# more ultimate pest



## jdhayboy (Aug 20, 2010)

Got this one yesterday afternoon. Had rooting in my hay patch 2 previous nights. None this morning. Lol. Model 12 shotgun with buckshot was weapon of choice.


----------



## somedevildawg (Jun 20, 2011)

Kill em all......


----------



## Farmall706 (Sep 4, 2011)

I know about 30 people, myself included ready to kill some hogs.

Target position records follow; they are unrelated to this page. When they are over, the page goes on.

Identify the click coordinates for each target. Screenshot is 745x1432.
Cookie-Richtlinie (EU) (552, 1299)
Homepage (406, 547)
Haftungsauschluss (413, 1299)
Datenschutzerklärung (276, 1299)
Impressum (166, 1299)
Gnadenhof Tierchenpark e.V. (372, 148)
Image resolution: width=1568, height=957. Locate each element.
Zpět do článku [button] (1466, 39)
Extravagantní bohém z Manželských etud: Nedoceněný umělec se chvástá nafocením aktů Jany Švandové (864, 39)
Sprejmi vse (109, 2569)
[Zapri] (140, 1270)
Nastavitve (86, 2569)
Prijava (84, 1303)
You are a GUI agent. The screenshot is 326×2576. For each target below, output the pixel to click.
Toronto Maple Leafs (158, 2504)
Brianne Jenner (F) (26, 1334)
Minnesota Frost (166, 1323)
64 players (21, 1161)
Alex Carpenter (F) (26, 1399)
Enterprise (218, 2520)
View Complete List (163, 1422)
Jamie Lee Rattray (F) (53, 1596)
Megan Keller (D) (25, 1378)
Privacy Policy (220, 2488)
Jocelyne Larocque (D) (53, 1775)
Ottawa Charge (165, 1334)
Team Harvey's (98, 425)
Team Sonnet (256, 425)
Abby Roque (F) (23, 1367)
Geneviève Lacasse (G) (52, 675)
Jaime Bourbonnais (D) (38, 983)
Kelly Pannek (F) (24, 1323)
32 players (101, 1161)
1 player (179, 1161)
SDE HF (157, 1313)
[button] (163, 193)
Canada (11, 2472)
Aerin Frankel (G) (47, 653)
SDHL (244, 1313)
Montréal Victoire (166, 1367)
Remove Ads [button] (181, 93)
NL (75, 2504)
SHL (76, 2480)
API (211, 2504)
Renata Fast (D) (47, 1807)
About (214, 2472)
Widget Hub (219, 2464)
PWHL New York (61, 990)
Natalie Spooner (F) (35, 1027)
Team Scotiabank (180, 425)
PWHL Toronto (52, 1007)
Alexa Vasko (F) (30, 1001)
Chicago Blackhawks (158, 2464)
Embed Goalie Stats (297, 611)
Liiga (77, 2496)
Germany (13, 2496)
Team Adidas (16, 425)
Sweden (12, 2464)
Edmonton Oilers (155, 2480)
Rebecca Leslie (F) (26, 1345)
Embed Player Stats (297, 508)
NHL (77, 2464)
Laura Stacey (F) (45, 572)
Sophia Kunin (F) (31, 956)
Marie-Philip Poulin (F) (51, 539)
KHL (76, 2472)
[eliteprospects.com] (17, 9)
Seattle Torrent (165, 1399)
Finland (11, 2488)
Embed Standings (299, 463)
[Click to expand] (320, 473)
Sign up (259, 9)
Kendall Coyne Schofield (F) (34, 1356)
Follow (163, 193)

Just trying to save up the money and find a place.


----------



## jdhayboy (Aug 20, 2010)

How much for one like this?? Lol


----------



## jdhayboy (Aug 20, 2010)

Well seen more rooting in that field, I knew the track I had seen wasn't from that hog I killed.


----------



## NDVA HAYMAN (Nov 24, 2009)

Man, That's a nasty looking beast. Keep em down there. Crap


----------



## somedevildawg (Jun 20, 2011)

Hey farmall, most people will buy the ammo for you, and let you hunt em, if they r bad enuf they'll pay you to kill em...gonna need a semi auto with night vision to do any real damage though.....and a couple of buddies with the same. That is one nasty lookn beast jdhay more than 300 I bet


----------



## jdhayboy (Aug 20, 2010)

Thats a great guess considering the picture. Everyone thinks he's way bigger. He was around 250-270, I wud say. Here's a pic of the skull mount, just got it back last week.


----------



## Vol (Jul 5, 2009)

Does the little woman know that you had "that thing" on her granite counter tops?

Regards, Mike


----------



## jdhayboy (Aug 20, 2010)

Lol thats my moms. My wife wud like to have something like that tho.


----------



## Vol (Jul 5, 2009)

JD, thats a heck of a hog.....really nice tusks and cutters. Good looking european job too!

Regards, Mike


----------